We greet you all in the name of the liberation movements of southern Africa, in the name of SWAPO of Namibia, the Patriotic Front of Zimbabwe and the African National Congress of South Africa. We thank Professor Adedeji and the entire leadership of the ECA that they thought it proper that we should join in celebrating this important day, the 21st Anniversary of the foundation of the Economic Commission for Africa.

Historical circumstance has imposed on our region the situation, so well known to all of us here, in which questions of war and peace must perforce take precedence over everything else. We who come from Namibia, Zimbabwe and South Africa, the hotbeds of war in our region, should perhaps not even attempt to talk of anything else except war because it is quite clear that the conditions to establish a just and stable peace in southern Africa do not as yet exist. They do not exist, not because of the absence of will on the part of the oppressed peoples to see the dawn of peace in their countries and their continent, nor because of the absence of willingness to pay the supreme sacrifice to bring about such a result. Rather, they do not exist because the white minority regimes are only prepared to accept a colonialist or a neo-colonialist peace, a racist peace - a peace which can only hold because it is maintained and enforced with weapons of terror and war.

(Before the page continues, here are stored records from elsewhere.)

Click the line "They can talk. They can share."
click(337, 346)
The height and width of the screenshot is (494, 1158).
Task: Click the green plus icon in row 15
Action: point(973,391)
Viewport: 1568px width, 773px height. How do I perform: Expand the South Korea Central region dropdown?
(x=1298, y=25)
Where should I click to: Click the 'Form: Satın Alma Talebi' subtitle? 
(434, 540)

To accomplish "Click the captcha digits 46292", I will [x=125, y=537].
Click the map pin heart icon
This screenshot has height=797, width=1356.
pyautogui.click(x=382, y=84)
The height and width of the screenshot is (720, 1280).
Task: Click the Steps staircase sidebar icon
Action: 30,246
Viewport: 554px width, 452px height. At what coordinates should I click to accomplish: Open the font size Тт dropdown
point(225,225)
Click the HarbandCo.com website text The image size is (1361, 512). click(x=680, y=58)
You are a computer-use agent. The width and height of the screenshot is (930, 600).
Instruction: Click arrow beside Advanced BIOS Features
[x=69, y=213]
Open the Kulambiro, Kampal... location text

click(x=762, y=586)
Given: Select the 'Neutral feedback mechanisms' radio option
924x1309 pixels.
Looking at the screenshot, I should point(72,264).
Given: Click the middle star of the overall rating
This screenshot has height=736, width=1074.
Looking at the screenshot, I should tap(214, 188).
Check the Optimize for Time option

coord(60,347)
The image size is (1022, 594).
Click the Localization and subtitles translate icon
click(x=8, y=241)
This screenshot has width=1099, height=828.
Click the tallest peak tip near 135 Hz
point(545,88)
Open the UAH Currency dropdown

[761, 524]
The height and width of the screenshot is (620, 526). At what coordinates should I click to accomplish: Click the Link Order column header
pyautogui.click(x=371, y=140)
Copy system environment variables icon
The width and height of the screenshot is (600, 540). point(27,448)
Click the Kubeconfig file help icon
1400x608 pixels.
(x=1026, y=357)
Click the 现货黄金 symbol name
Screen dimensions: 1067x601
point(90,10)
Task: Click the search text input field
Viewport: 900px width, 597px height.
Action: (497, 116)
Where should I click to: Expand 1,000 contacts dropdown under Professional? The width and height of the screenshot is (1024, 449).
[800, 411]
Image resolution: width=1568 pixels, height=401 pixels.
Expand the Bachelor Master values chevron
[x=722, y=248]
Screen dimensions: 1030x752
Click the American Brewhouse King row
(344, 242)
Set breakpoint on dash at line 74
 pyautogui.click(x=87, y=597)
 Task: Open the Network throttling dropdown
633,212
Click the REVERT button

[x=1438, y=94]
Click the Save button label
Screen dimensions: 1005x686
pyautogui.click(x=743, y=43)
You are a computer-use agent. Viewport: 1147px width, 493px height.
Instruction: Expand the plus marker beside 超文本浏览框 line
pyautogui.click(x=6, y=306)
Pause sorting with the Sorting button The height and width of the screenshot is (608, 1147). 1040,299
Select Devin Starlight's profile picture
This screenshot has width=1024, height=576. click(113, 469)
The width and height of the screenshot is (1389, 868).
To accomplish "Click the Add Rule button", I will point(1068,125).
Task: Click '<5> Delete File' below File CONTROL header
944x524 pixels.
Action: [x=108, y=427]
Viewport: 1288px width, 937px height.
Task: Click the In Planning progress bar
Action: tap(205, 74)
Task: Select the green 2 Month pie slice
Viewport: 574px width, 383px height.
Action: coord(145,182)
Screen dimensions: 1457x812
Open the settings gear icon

That kind of peace ceased to exist for all time in our countries when the first stones were hurled and the first shots fired in the wars of liberation now raging in our region. We are therefore obliged to talk of war until a popular peace prevails in our countries, our region and our continent.

Yet as they go through the travails of bitter struggles to liberate themselves, our peoples also entertain a vision which is common to everybody in this hall. That is a vision of a future in which we shall no longer experience the haunting spectacle of a child rummaging through refuse heaps, searching for rotten morsels of food. It will be then when we shall no longer experience the terrible destitution of our peoples that is the heritage of colonial and imperialist domination and the continuing unequal relations between the powerful economic centres of the Western world and our continent.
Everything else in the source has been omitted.